Lab 18: Putting together some pieces

This lab gives you a chance to practice program design using several concepts from the semester.

1. Introduction

In class yesterday we wrote most of a program to play one side of the game Twenty Questions. The program is even designed to “learn” as it plays, collecting additional questions and guesses into a decision tree. In today's lab, you will be extending that program in a variety of ways, giving you a chance to work with ideas from earlier in the semester.

To get started, clone the repository:

hg clone /cslab/class/csci235/labs/lab18
cd lab18

This code is descended from what we had at the end of class; the biggest changes are that I have filled in the documentation and more fully separated the user-interface code.
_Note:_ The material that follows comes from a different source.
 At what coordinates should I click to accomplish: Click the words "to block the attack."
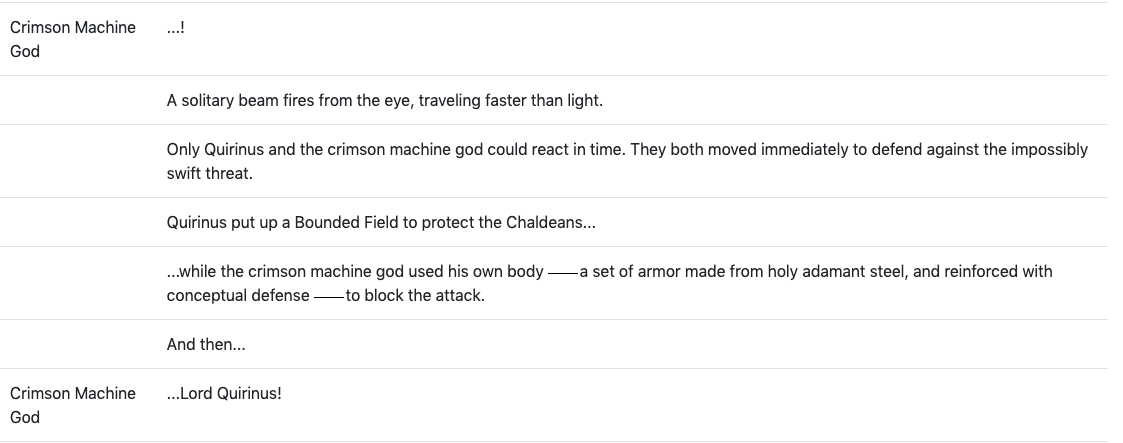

As you work today, take advantage of the fact that you have a Mercurial repository. Be sure to commit as you complete various features--and especially before you try something that might make a mess.

2. Provide ways for the human player to quit

There is presently no good way to quit the game. It should be pretty easy to ask the user before starting a new game; so add that. Also, come up with a way that the user could quit at any of the yes-no questions while playing the game. Hint: You need to exit from a potentially deep series of calls to the ask() methods. Can you think of a good way to do that? A further hint.
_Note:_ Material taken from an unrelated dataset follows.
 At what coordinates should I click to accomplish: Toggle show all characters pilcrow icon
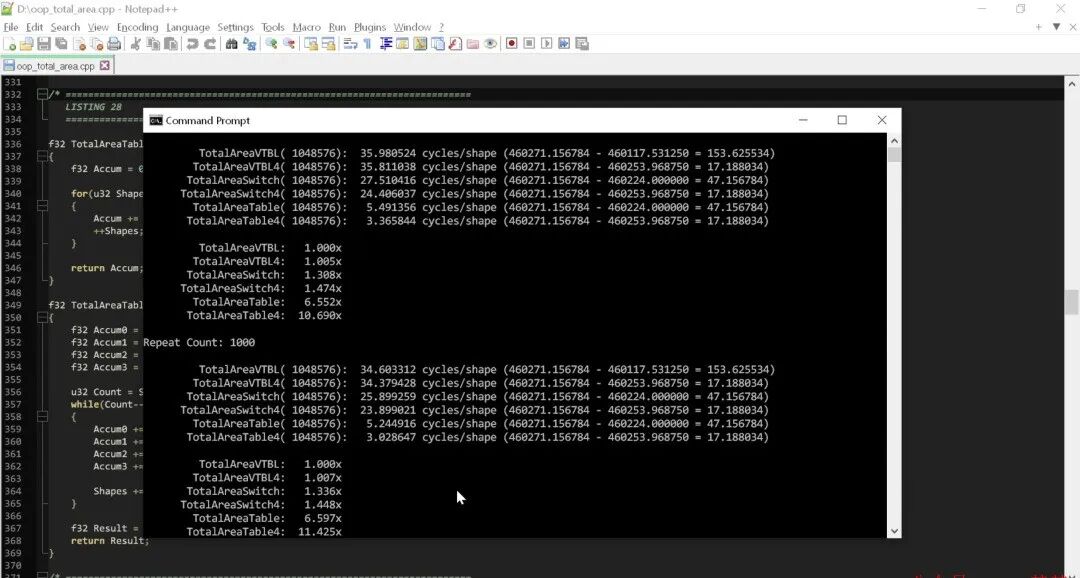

Note that, for the next step, you'll want to quit the program in a way that makes it possible to save what the program has collected.

3. Saving and restoring questions

Add appropriate methods to save the decision tree in a file and to load a decision tree from a file. As we discussed at the end of class, you can do the saving by adding a write() method to Node and its subclasses; those can recursively walk the tree.
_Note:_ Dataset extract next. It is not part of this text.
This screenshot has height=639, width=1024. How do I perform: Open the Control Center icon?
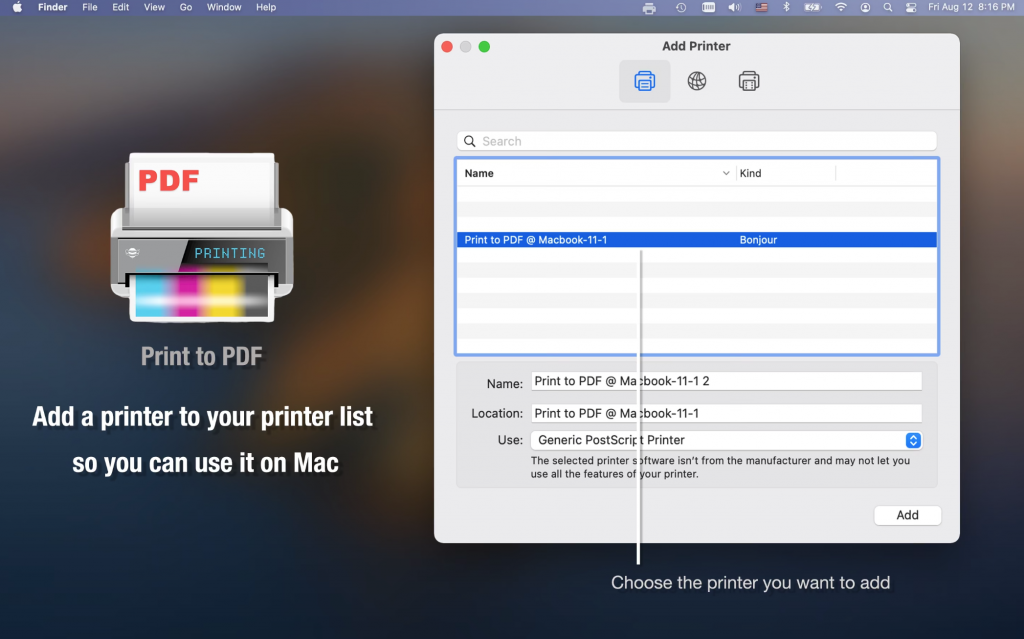click(911, 7)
I recommend that you write each node as a single line, and that you label each with something like "A:" or "Q:" so that you can easily tell what class you have when you read it.

Recall that there are three usual orders for traversing a tree: preorder, in which you do a node before its children; postorder, in which you do a node after its children; and inorder, in which you do a node between its children. Writing in any of these orders is straightforward; the question you need to think about is which order will be easiest to read. Add a comment near the beginning of Questions.java that describes the format in which files of questions are written.

A sensible way to start would be to read from and write to a fixed filename. You can finesse the problem of getting started by using the editor to make a file that has a first guess in it. Be sure that you catch all reasonable exceptions and at least print an appropriate message before you give up and quit.

3. Command-line argument

Fix the program so that if it is started with an argument, the argument will be used as the filename, but use a default filename if there is no argument.

If reading the file fails, come up with some way to prime the tree. (At present, the program starts by guessing "dog". You might come up with a mechanism that would make more sense.)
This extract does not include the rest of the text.